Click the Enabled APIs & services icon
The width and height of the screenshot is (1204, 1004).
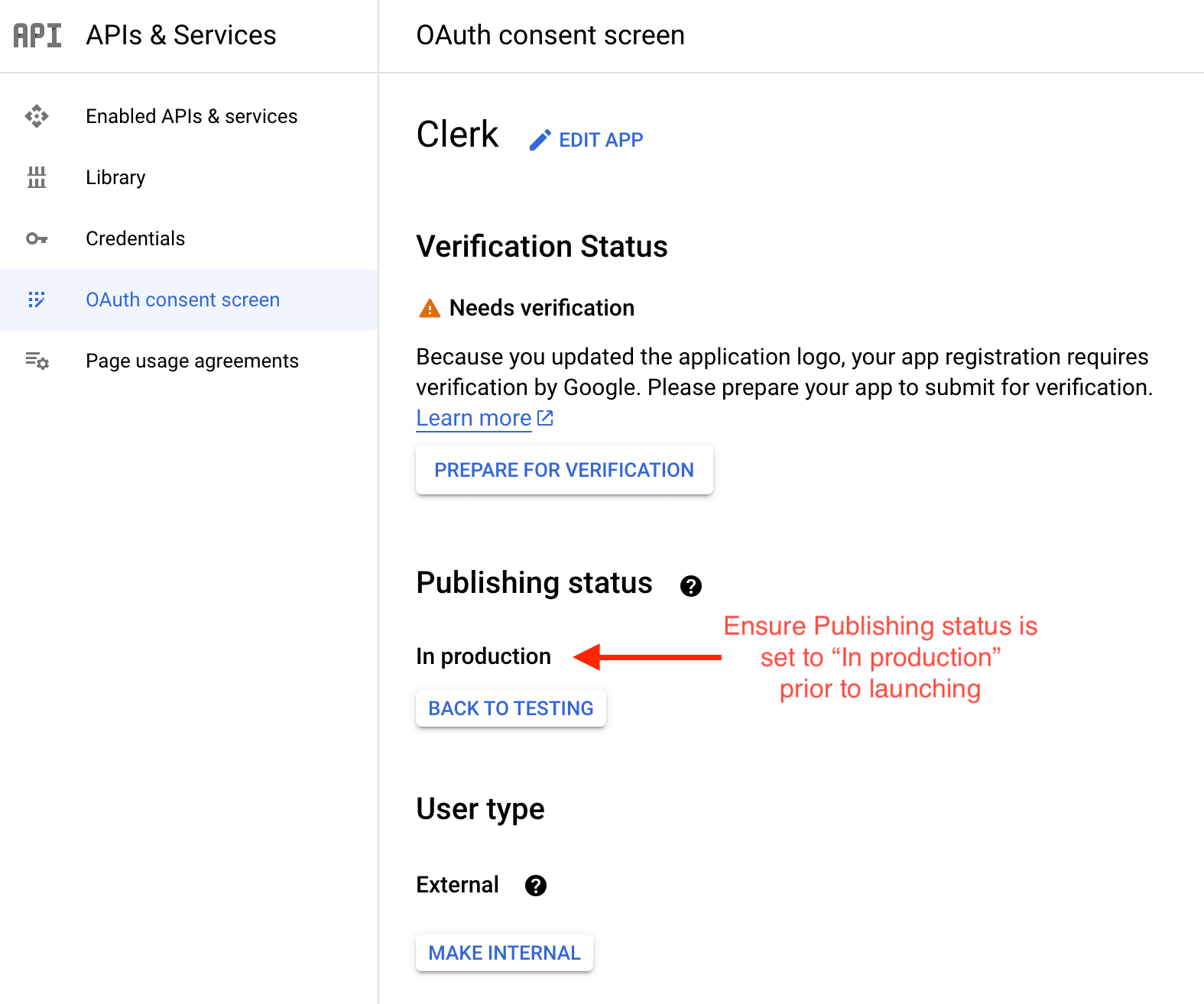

==

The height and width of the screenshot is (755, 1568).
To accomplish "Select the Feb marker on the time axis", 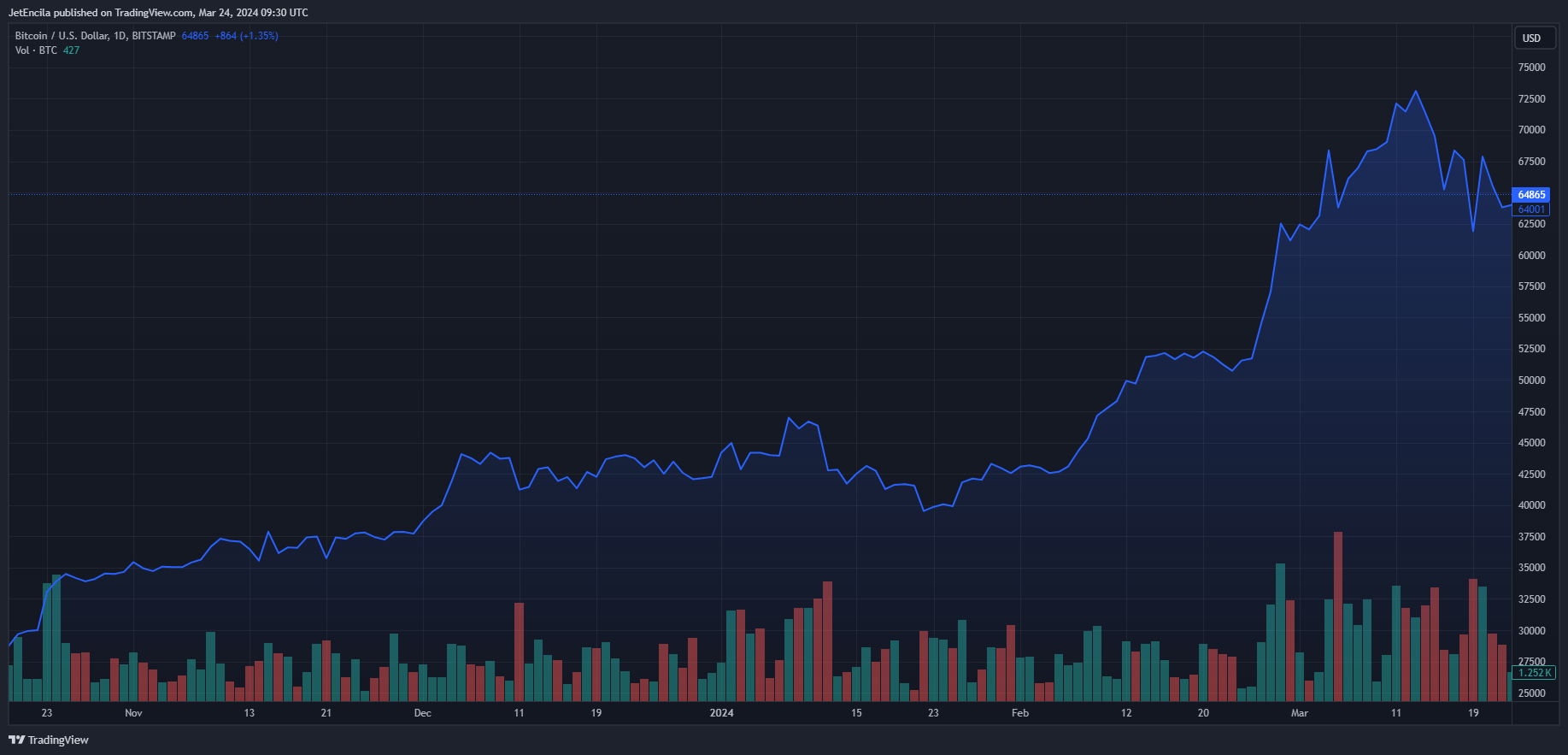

---

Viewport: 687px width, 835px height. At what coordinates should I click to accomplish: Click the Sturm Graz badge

Task requirements: Retype the lines from the one containing "Click the Enabled APIs & services icon" through the one containing "The width and", changing nothing.

In response:
Click the Enabled APIs & services icon
The width and height of the screenshot is (1204, 1004).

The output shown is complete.